- 情報の活用
• a. 発達外来についての文章によると、自己肯定感が下がると、どのような二次障害につながることが懸念されますか。
• b. 発達外来についての文章で、自閉症スペクトラム障害(ASD)が集団生活で困難を生じる原因として挙げられているものをすべて答えなさい。
• c. 発達外来についての文章の最後の文に続けて、その先を書き進めなさい。

----- 提示された文章 -----

発達外来
発達障害とは
生まれつきの脳の機能障害によるもので、自閉症スペクトラム障害(ASD)、注意欠陥・多動障害(ADHD)、学習障害などが含まれます。ASDやADHDは「スペクトラム」という考え方で、多かれ少なかれ人間みんな持っている特性ではあるのです。ただ、その特性によって日々の生活の中で何かしら困難があるのならば、低年齢の頃から丁寧にフォローしていくことが大事です。自己肯定感が下がると、不登校や抑うつなどの二次障害につながることが懸念されます。それを予防するためには、周囲の特性理解や環境調整が大切になってきますので、必要に応じて学校や園などと連携を行うこともあります(親御さんの許可なく勝手にすることはありません)。
以下の疾患の特徴が認められる場合にはご相談ください。
自閉症スペクトラム障害(ASD)とは
コミュニケーションの課題、対人面の課題、こだわり、感覚過敏などにより集団生活で困難を生じる障害です。コミュニケーションとは、お互いにイマジネーションを共有することで成立するものですが、そのイマジネーションが周囲と一致しないためにコミュニケーション上のズレが生じてしまうのです。明らかにうまくコニュニケーションが取れないお子さんだけでなく、コミュニケーションをとっているように見えて、言葉を字義通りに受け止めている、行間が読み取れない、対人距離がうまく保てない(近すぎる)といった症状も見られます。

----- 利用できる資料 -----

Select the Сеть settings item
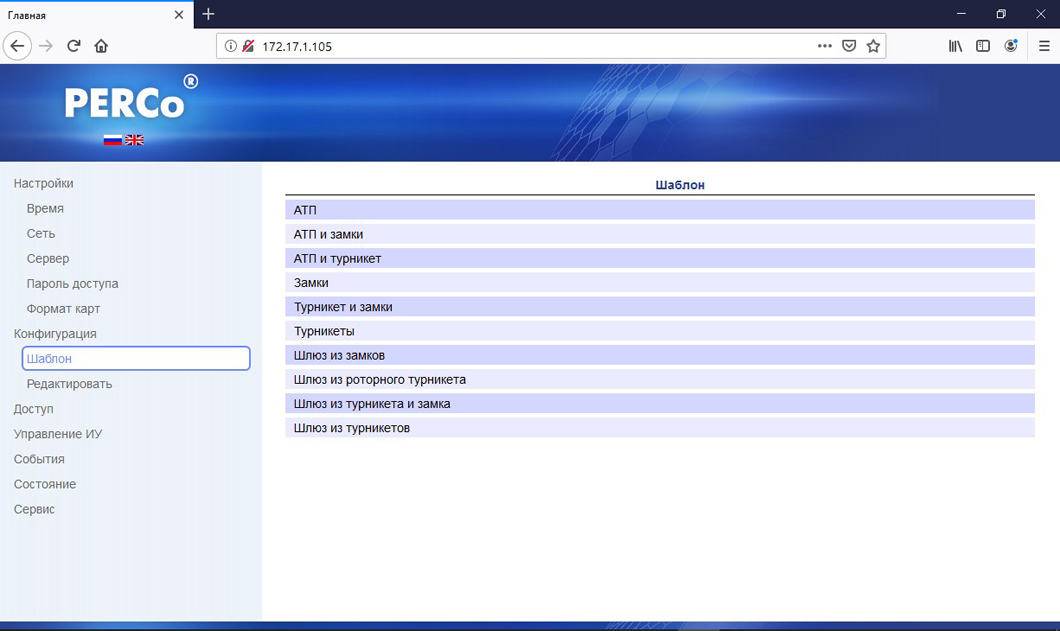The width and height of the screenshot is (1060, 631). coord(41,234)
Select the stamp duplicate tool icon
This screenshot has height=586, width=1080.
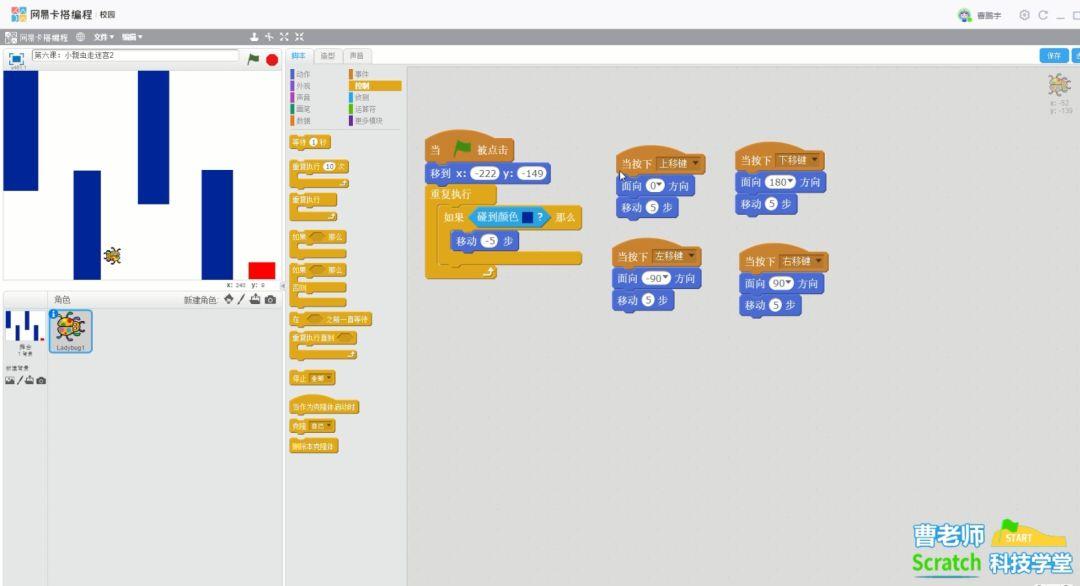254,37
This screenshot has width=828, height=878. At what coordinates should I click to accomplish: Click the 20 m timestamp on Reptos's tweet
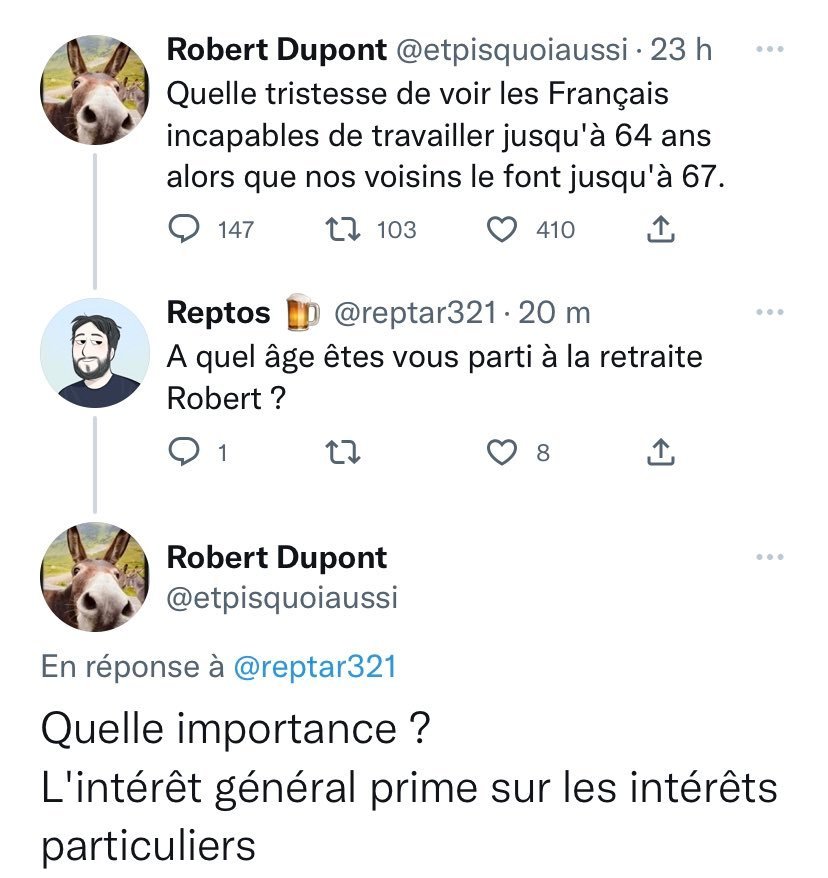[x=555, y=313]
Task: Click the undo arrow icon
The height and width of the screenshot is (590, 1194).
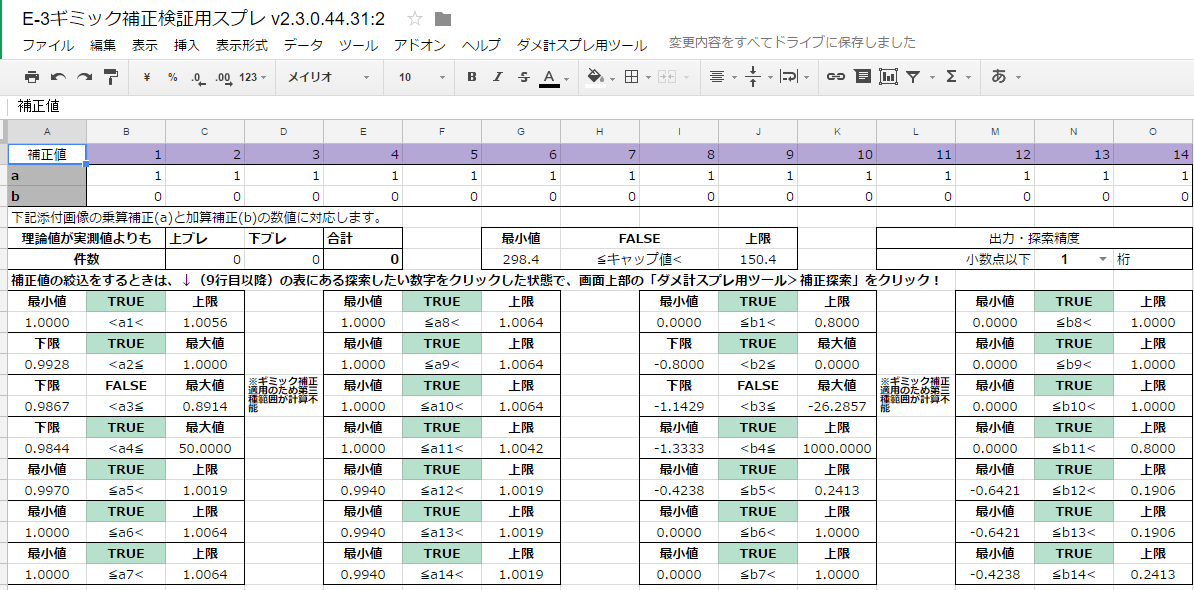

-----

- 解答一覧
• a. 不登校や抑うつなどの二次障害です。

• b. コミュニケーションの課題、対人面の課題、こだわり、感覚過敏

• c.
集団生活の中でうまく協調できないことがありますが、実は本人なりの理屈があるのです。ただそれは周りには理解できないので「問題児」として見られてしまうことがあります。
また、俗にいう「HSC(Highly Sensitive Child)=繊細なお子さん」は、集団生活はうまくこなせている(ように見える)ことが多いのでASDと区別されていますが、実は頭の中で起こっていることはASDのお子さんと同じです。イマジネーションが周りとズレることで多くのお子さんにはなんてことないことが不安の引き金になり、それが無意識のストレスとなります。そして「空気を読む」ことに必死になり、疲労が蓄積してしまうのです。まずは周囲の特性理解、環境調整が必須になります。親御さんの困り感や本人の理解力などを加味しながら、必要に応じてカウンセリングなども行います。不安が強い、感覚過敏がある、イライラが強くなるなどがみられる場合は薬物療法を行うこともあります。
しかしASDには、こだわりの部分を突き詰める力があったり、多くの人が閃かないような発想を持てたりといった良い特徴もあるので、良い部分は尊重し「その子らしさ」をみんなで応援できると良いですね。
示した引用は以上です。